§ **EXERCISE PASSAGE**
────────

MAPLE: Many-Shot Adaptive Pseudo-Labeling for In-Context Learning
Zihan Chen, Song Wang, Zhen Tan, Jundong Li, Cong Shen
TL;DR
MAPLE addresses the data bottleneck in many-shot in-context learning by using influence-based selection to pseudo-label informative unlabeled samples and by adaptively choosing demonstrations per query. It constructs a labeled-unlabeled graph to identify high-impact unlabeled samples and forms a high-quality demonstration pool, then tailors demonstrations to each test input via a secondary pseudo-labeled graph. The approach yields consistent improvements across eight real-world tasks and shows robustness across different LLMs, while analyzing the trade-offs with demonstration quantity and order. Practically, MAPLE reduces labeling costs while delivering strong performance in long-context ICL scenarios.

────────

§ **DATASET ENTRIES**
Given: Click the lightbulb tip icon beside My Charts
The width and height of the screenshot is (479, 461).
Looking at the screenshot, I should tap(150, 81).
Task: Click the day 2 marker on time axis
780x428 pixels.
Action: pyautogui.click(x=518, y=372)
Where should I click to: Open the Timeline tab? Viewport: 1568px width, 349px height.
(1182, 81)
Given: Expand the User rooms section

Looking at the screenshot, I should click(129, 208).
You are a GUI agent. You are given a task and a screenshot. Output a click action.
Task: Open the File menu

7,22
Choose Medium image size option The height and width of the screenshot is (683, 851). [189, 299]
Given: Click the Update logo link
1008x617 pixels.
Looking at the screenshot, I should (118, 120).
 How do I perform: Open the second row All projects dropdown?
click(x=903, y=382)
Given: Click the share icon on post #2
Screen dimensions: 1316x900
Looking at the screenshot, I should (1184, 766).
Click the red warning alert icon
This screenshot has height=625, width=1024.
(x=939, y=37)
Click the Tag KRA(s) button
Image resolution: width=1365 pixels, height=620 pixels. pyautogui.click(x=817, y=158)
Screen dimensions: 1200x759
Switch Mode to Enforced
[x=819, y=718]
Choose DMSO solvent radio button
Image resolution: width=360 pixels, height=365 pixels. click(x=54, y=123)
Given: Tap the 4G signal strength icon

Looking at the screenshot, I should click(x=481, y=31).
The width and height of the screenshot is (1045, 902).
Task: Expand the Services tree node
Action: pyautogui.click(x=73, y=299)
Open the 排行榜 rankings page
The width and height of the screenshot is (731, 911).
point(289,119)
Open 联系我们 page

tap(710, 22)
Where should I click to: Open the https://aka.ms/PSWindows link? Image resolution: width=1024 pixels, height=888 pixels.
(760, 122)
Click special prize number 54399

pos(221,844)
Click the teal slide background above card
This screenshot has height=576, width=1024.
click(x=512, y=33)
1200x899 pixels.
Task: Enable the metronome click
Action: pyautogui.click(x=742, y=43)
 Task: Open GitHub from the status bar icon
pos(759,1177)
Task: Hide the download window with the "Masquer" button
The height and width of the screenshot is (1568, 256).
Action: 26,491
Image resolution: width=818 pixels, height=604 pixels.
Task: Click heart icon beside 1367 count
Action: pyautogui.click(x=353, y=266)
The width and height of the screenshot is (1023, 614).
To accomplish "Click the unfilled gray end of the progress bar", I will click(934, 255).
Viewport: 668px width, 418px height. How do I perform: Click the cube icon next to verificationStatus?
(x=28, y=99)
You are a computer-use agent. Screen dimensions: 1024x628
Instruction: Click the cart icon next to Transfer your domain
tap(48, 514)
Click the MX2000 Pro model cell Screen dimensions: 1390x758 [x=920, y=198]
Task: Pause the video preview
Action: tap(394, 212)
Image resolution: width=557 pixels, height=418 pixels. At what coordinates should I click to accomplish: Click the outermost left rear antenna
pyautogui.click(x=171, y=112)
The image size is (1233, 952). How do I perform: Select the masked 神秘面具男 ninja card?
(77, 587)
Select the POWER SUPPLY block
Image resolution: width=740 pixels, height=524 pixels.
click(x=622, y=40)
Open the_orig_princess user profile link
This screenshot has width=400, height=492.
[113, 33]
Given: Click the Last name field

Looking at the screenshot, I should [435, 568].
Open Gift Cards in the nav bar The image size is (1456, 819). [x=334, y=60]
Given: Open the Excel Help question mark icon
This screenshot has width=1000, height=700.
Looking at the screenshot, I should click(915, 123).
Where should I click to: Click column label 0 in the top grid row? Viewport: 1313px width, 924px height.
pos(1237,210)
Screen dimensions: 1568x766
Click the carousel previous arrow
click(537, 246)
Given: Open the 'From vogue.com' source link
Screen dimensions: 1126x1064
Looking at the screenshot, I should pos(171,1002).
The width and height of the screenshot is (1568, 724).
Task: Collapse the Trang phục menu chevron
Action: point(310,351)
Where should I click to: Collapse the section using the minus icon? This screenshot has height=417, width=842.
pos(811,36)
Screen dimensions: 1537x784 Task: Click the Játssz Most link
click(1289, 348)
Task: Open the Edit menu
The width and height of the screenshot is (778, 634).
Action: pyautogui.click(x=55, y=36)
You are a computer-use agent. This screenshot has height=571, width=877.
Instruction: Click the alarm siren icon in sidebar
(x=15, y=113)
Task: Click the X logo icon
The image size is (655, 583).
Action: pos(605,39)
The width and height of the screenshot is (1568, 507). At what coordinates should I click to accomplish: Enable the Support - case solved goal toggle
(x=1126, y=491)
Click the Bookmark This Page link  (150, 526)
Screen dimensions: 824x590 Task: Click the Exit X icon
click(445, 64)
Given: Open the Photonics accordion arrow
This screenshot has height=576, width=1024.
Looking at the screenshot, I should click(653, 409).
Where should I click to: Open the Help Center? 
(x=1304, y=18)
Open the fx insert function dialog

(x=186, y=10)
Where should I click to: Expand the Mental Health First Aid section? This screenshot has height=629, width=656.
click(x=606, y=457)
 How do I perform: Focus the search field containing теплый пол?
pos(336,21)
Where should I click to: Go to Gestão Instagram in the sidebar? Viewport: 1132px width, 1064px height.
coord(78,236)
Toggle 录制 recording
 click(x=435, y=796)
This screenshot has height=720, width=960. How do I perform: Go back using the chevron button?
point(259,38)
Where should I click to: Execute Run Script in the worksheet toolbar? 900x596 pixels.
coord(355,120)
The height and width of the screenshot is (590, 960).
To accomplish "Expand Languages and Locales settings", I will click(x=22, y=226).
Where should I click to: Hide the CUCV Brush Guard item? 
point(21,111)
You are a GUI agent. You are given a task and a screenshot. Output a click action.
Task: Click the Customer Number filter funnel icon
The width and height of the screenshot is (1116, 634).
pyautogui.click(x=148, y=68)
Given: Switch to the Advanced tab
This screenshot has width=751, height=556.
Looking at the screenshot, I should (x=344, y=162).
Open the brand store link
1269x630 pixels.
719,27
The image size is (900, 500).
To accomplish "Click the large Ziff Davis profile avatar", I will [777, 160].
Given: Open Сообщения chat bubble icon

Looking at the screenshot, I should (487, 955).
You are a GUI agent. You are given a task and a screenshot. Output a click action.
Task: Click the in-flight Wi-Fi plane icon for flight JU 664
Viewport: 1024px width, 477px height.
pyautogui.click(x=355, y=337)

────────

§ **EXERCISE SET**
(1) Return everything in the MAPLE summary from "MAPLE: Many-Shot Adaptive" down to "long-context ICL scenarios.".
(2) In one to three sentences, explain what MAPLE builds its labeled-unlabeled graph for, according to the MAPLE summary.
(3) Across how many real-world tasks does the MAPLE summary report consistent improvements?
The lines above come from a different source than the MAPLE summary.

§ **RESPONSES FOR EACH TASK**
(1)
MAPLE: Many-Shot Adaptive Pseudo-Labeling for In-Context Learning
Zihan Chen, Song Wang, Zhen Tan, Jundong Li, Cong Shen
TL;DR
MAPLE addresses the data bottleneck in many-shot in-context learning by using influence-based selection to pseudo-label informative unlabeled samples and by adaptively choosing demonstrations per query. It constructs a labeled-unlabeled graph to identify high-impact unlabeled samples and forms a high-quality demonstration pool, then tailors demonstrations to each test input via a secondary pseudo-labeled graph. The approach yields consistent improvements across eight real-world tasks and shows robustness across different LLMs, while analyzing the trade-offs with demonstration quantity and order. Practically, MAPLE reduces labeling costs while delivering strong performance in long-context ICL scenarios.

(2) MAPLE builds the labeled-unlabeled graph to identify high-impact unlabeled samples. Those samples are then pseudo-labeled to form a high-quality demonstration pool.

(3) Eight.